I’m in with Cliffy (who I want to be when I grow up) and Northern Piper (who I want to be if I grow up Canadian). Retrials generally seem to favor the prosecution, if for no other reason than because the defense has revealed their strategy (something they didn’t need to do ahead of trial, or sometimes, even during the first half of trial), and forewarned is forearmed. Knowing what the defense plans to argue (the man with one arm did it, for example), the prosecution can be much more proactive in rebutting the defense theory, by introducing more “rebuttal” evidence in their case in chief.
Northern Piper adds a good point, however: if the appellate court rules that the government’s interpretation of the law, or their “novel” legal theory doesn’t hold water, the defense could be in an even stronger position. Also because stale evidence favors the party without the burden, lapse of time while an appeal works through the system favors the defense in general.
I should add a caveat. For those not following my stellar career as a criminal defense attorney, I must reiterate that my only experience thus far is in defending family members, which (fortunately) means that I have almost no experience in the criminal courts. Nevertheless, I soldier on.
Stranger, a couple of points of clarification. First, the Fifth Amendment protects one only from “testimentary” self-incrimination. For example, although a blood sample would tend to incriminate a drunk driver, a suspect/defendant can still be compelled to give blood. This is not testimony, and does require the defendant, potentially, to self-incriminate. Nevertheless, it is constitutional.

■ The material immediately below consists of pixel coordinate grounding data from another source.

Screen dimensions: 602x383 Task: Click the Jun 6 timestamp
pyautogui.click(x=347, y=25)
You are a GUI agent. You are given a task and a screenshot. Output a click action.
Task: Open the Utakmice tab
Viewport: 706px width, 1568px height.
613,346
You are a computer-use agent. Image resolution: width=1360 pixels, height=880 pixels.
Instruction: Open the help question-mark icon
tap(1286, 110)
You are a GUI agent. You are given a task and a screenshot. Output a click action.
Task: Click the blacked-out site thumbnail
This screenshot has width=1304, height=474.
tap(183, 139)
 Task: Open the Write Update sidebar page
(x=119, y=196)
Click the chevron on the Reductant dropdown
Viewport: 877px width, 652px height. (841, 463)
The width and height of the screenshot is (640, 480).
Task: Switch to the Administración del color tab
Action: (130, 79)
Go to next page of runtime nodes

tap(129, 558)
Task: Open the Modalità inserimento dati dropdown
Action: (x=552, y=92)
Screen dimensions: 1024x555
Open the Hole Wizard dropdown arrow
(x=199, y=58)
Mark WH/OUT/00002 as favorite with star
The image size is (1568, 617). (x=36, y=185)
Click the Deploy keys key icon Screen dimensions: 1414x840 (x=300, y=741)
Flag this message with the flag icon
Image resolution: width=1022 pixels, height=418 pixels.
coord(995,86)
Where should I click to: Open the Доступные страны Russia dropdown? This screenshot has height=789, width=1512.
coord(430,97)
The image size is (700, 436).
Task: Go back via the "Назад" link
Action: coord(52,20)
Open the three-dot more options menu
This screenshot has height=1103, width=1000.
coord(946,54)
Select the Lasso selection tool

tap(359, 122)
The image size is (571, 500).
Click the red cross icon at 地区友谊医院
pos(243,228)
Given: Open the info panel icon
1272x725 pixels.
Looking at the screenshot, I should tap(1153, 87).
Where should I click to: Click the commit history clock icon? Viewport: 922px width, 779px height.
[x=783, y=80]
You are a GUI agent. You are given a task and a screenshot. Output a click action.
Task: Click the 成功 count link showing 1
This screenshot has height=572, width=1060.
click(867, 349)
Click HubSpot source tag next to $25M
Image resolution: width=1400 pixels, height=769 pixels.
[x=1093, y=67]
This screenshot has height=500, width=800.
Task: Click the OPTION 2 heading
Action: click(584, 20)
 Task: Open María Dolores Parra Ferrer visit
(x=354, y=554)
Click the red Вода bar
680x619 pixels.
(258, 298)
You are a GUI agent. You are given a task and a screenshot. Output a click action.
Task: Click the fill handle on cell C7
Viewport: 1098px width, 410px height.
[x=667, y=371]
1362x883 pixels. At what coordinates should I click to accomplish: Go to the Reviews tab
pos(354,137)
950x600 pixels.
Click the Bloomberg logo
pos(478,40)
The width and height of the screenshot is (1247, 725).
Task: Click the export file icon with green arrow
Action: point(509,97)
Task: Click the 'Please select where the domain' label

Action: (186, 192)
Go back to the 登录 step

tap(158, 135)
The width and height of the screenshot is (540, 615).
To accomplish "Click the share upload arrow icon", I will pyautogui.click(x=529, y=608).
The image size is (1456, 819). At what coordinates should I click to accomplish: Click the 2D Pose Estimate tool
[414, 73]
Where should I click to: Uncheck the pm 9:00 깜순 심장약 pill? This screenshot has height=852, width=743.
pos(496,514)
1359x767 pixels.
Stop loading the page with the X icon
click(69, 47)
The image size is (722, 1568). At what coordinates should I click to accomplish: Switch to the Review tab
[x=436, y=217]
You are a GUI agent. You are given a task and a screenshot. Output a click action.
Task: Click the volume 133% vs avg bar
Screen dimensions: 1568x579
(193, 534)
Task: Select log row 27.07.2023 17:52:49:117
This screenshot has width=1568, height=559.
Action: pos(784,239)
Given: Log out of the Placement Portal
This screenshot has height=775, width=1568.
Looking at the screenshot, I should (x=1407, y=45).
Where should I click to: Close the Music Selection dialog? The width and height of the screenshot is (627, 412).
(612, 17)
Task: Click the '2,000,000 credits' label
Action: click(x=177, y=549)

Also, you are correct that neither side – the defense nor the prosecution – can put on a case or present a theory they know to be false. Recently, this caused problems for a prosecution for the murder of a man killed with one bullet. Not knowing which of two men killed the victim, the prosecution prosecuted each separately as the lone gunman. The appellate court noted that the prosecution had to know that at least one prosecution was false (because they knew there could only have been one gunman) and therefore ordered a retrial. Notably, the prosecution has a greater burden in this regard than the defense. If defense counsel knows the defendant killed the victim, a vigorous defense can still be mounted (you just can’t suggest someone else did it – but you can argue that the prosecution can’t prove your guy did). The prosecution, by contrast, must actually believe in what they’re presenting; if they’re uncertain of guilt, they can’t present.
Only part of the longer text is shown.